# Document section
◇ ◇ ◇ ◇ ◇
“Find out who you are and be that person. That’s what your soul was put on this Earth to be. Find that truth, live that truth and everything else will come.” Ellen De Generes
Are you who you want to be? If not, how do you need to change? Are you willing to make that change?
I recently finished reading “Ellie and the Harp Maker” by Hazel Prior. It is certainly one of my year’s favorites, a story about a woman who discovers who she really is when she learns to play a harp. The sound of the harp and the joy of playing it opens a part of herself that she had closed off to please her husband. He didn’t like the sound of the harp and thought her wanting a harp was foolish.
While learning to play the harp and keeping it secret from her husband created many problems, her choice eventually led her to a life that allowed her to love herself and be loved for who she truly was. It was truly an uplifting story and a joy to read.
◇ ◇ ◇ ◇ ◇
# Data records

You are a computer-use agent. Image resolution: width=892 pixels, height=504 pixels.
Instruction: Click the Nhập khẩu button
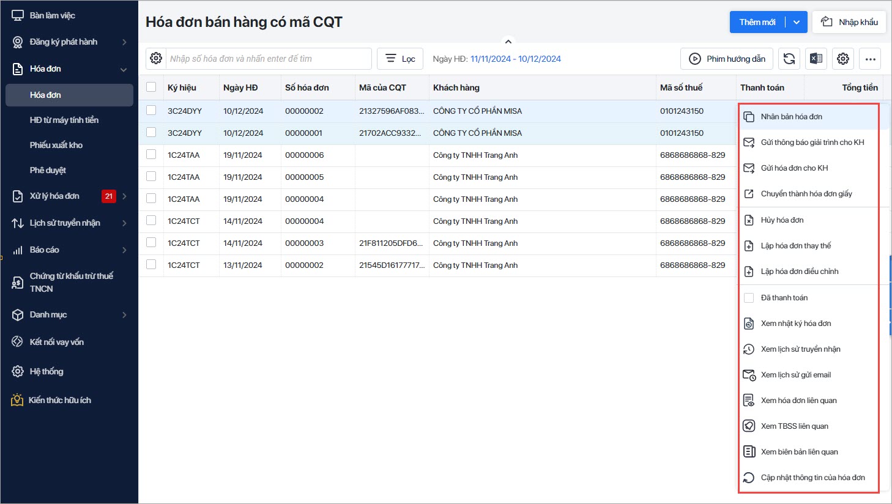849,22
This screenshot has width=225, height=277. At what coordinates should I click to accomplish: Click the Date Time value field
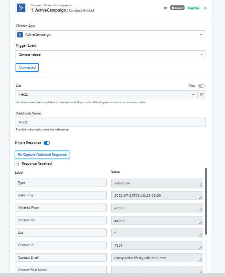click(157, 196)
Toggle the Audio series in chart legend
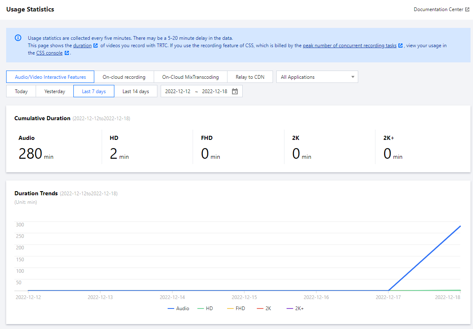The width and height of the screenshot is (473, 329). 178,308
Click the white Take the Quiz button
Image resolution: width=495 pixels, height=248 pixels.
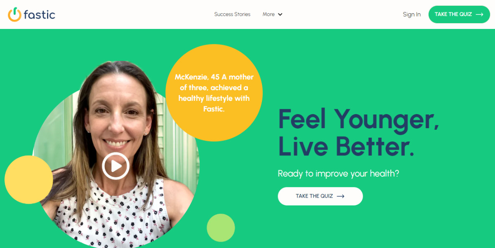coord(320,196)
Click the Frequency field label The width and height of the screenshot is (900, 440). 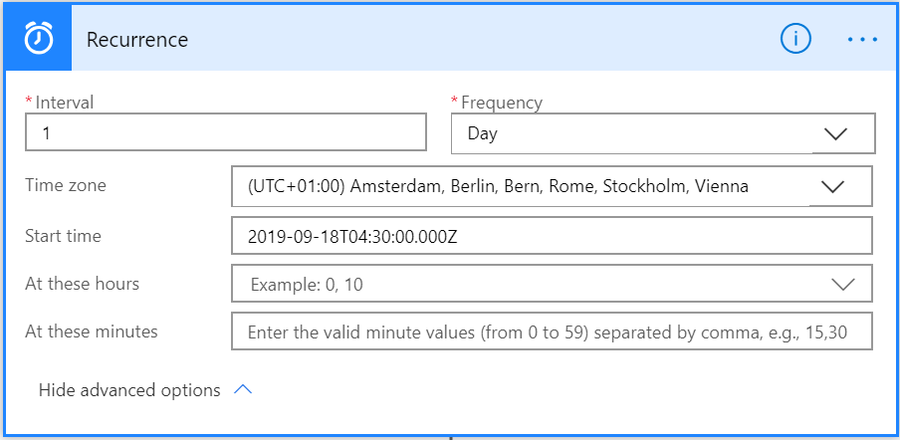(501, 102)
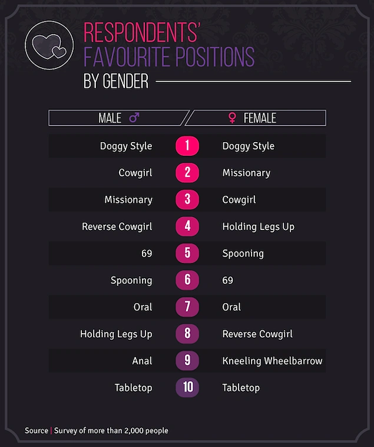The image size is (374, 447).
Task: Click Tabletop in the male column
Action: [x=134, y=387]
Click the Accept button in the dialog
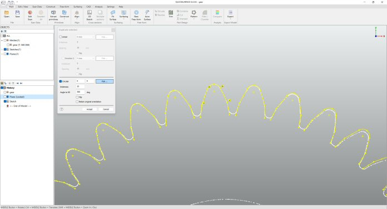Image resolution: width=387 pixels, height=209 pixels. tap(90, 109)
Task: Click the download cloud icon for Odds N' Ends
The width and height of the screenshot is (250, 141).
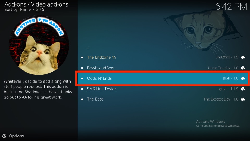Action: pyautogui.click(x=243, y=78)
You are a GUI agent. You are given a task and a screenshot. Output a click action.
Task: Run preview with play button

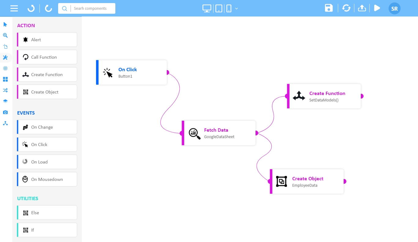pyautogui.click(x=377, y=8)
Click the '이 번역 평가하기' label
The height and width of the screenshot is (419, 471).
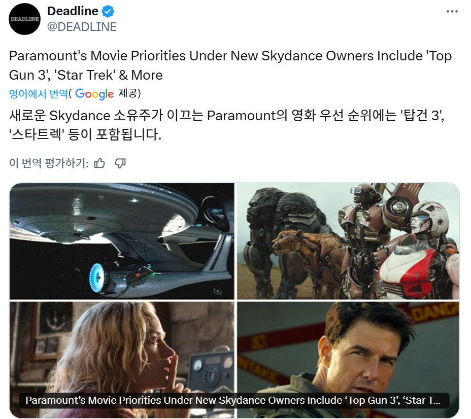tap(49, 163)
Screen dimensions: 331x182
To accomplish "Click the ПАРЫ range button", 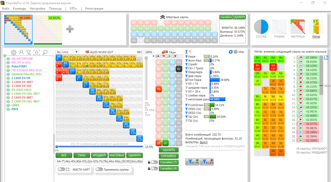I will 82,155.
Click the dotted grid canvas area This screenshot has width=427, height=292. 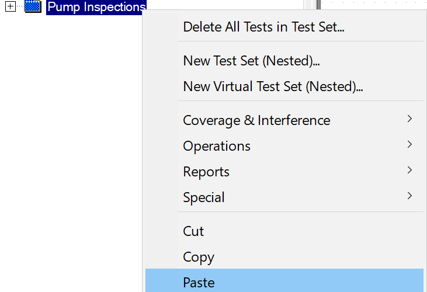tap(374, 4)
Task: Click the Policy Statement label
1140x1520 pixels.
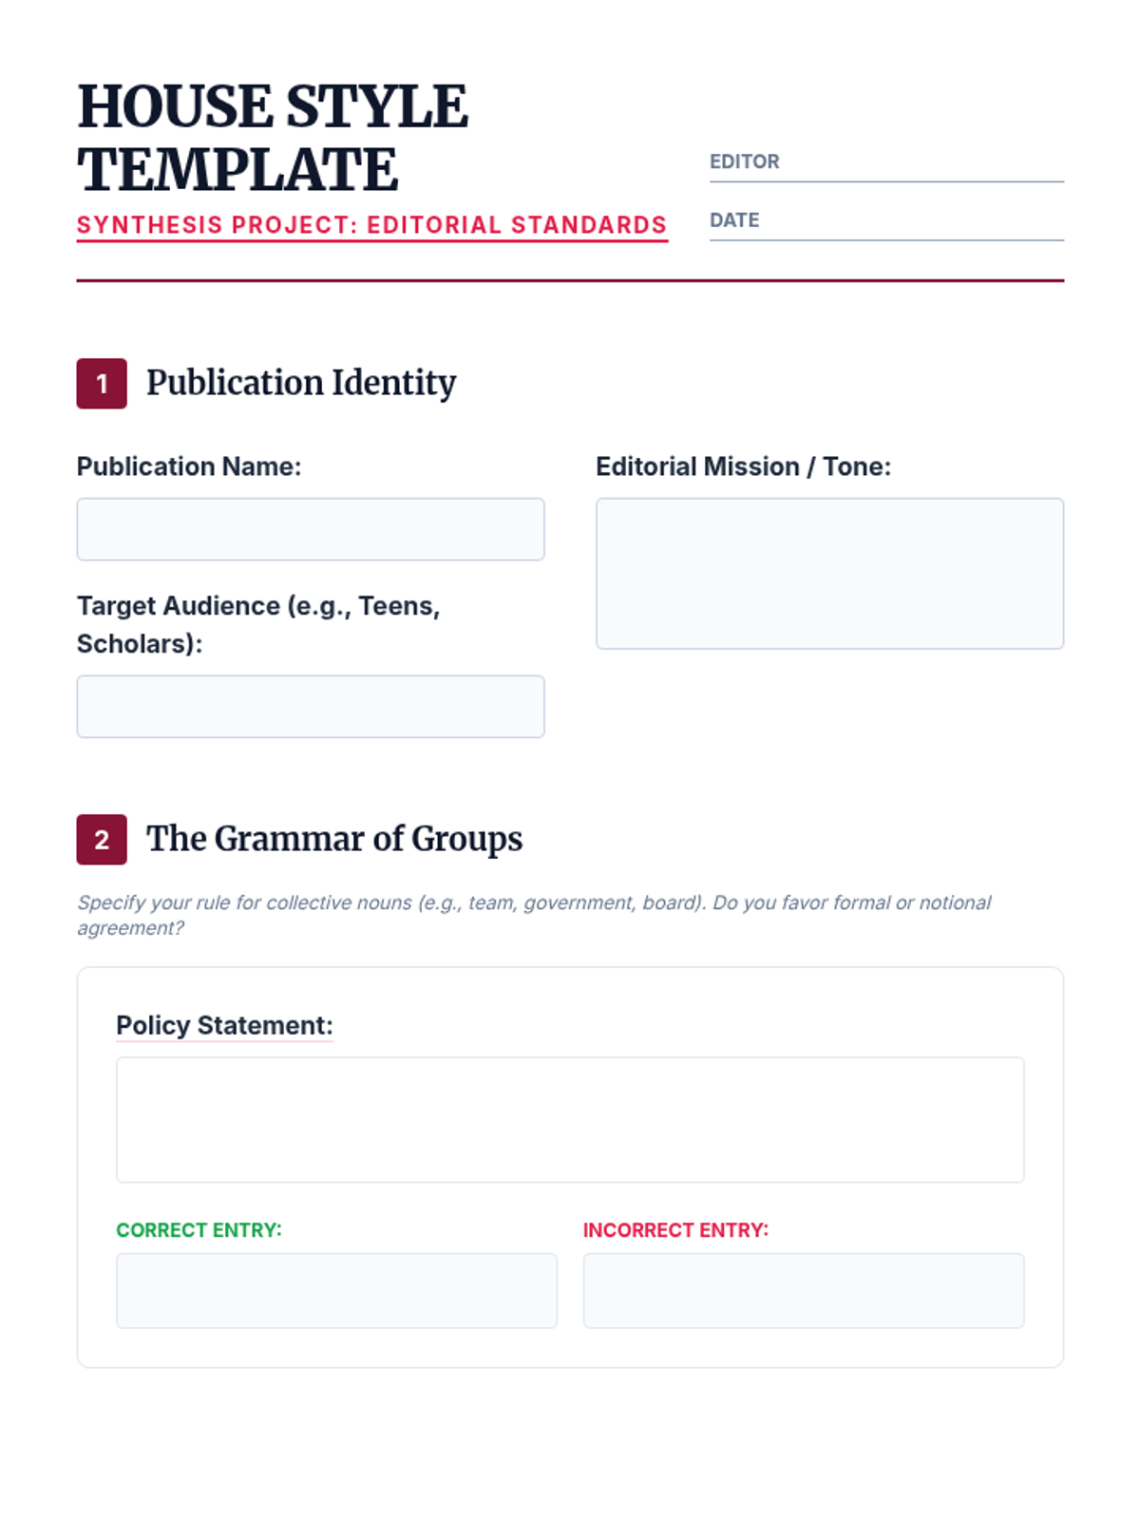Action: [x=224, y=1026]
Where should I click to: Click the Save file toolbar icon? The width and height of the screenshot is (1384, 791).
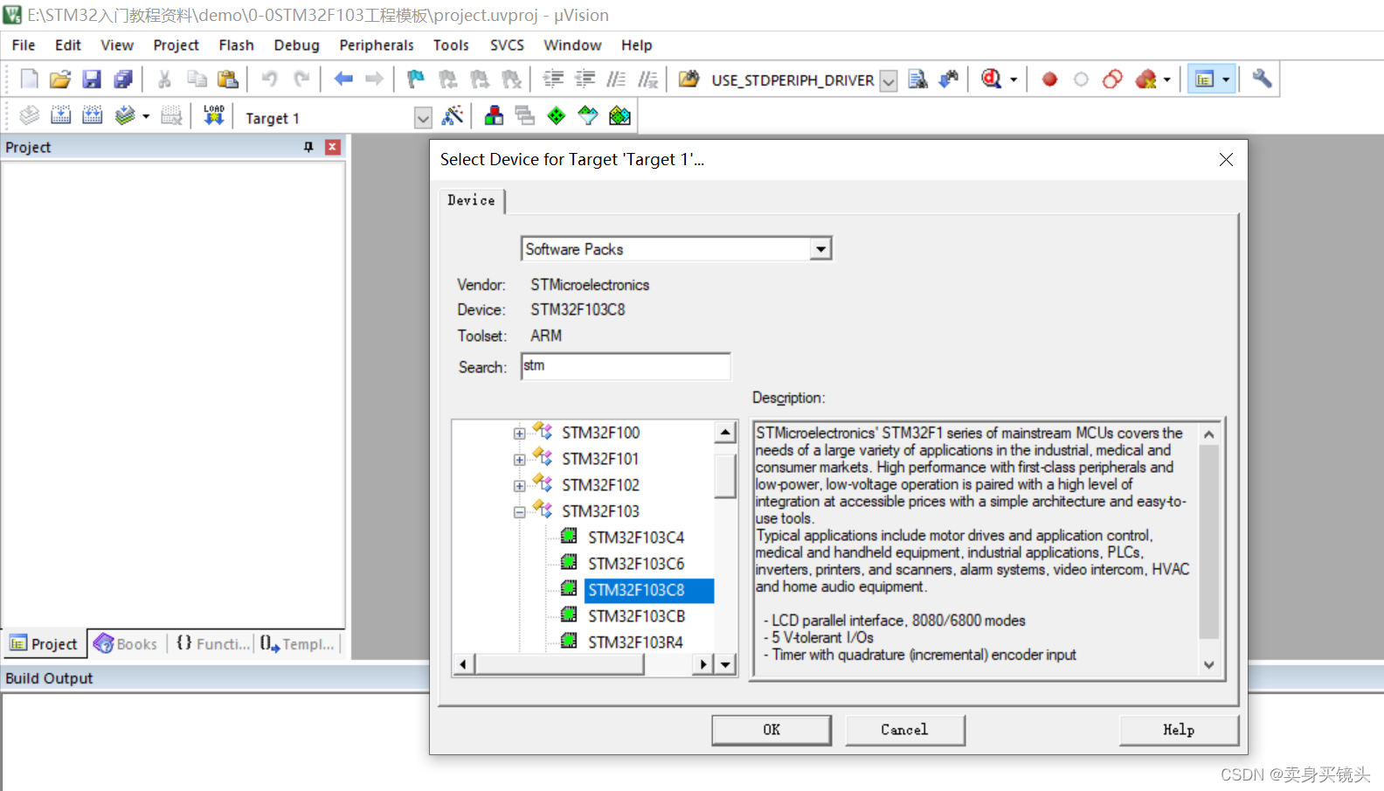pos(92,80)

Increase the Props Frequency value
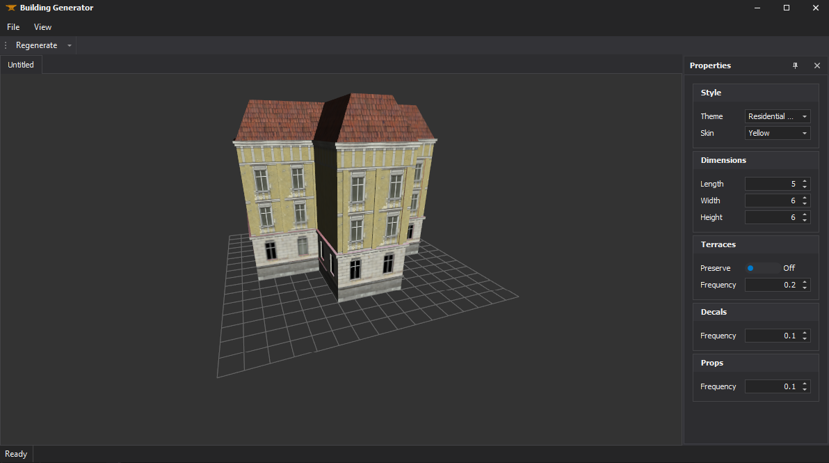coord(805,383)
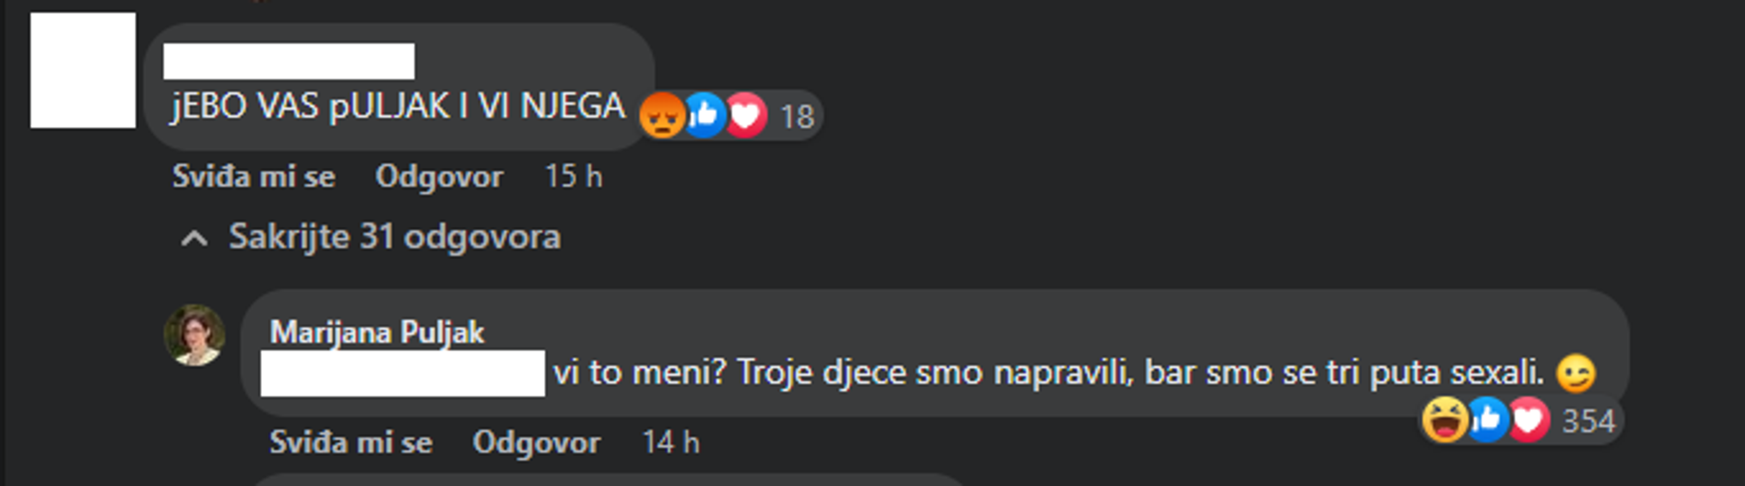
◇ ◇ ◇ ◇ ◇
# Explore the material
- a) In the passage on finding out who you are, copy the part that opens with "I recently finished" and closes with "joy to read.", swapping "husband" for "partner" throughout.
- b) Translate this sentence from the passage on finding out who you are into Spanish: "It was truly an uplifting story and a joy to read."

# Task-by-task outputs
- a)
I recently finished reading “Ellie and the Harp Maker” by Hazel Prior. It is certainly one of my year’s favorites, a story about a woman who discovers who she really is when she learns to play a harp. The sound of the harp and the joy of playing it opens a part of herself that she had closed off to please her partner. He didn’t like the sound of the harp and thought her wanting a harp was foolish.
While learning to play the harp and keeping it secret from her partner created many problems, her choice eventually led her to a life that allowed her to love herself and be loved for who she truly was. It was truly an uplifting story and a joy to read.

- b) Fue realmente una historia edificante y un placer leerla.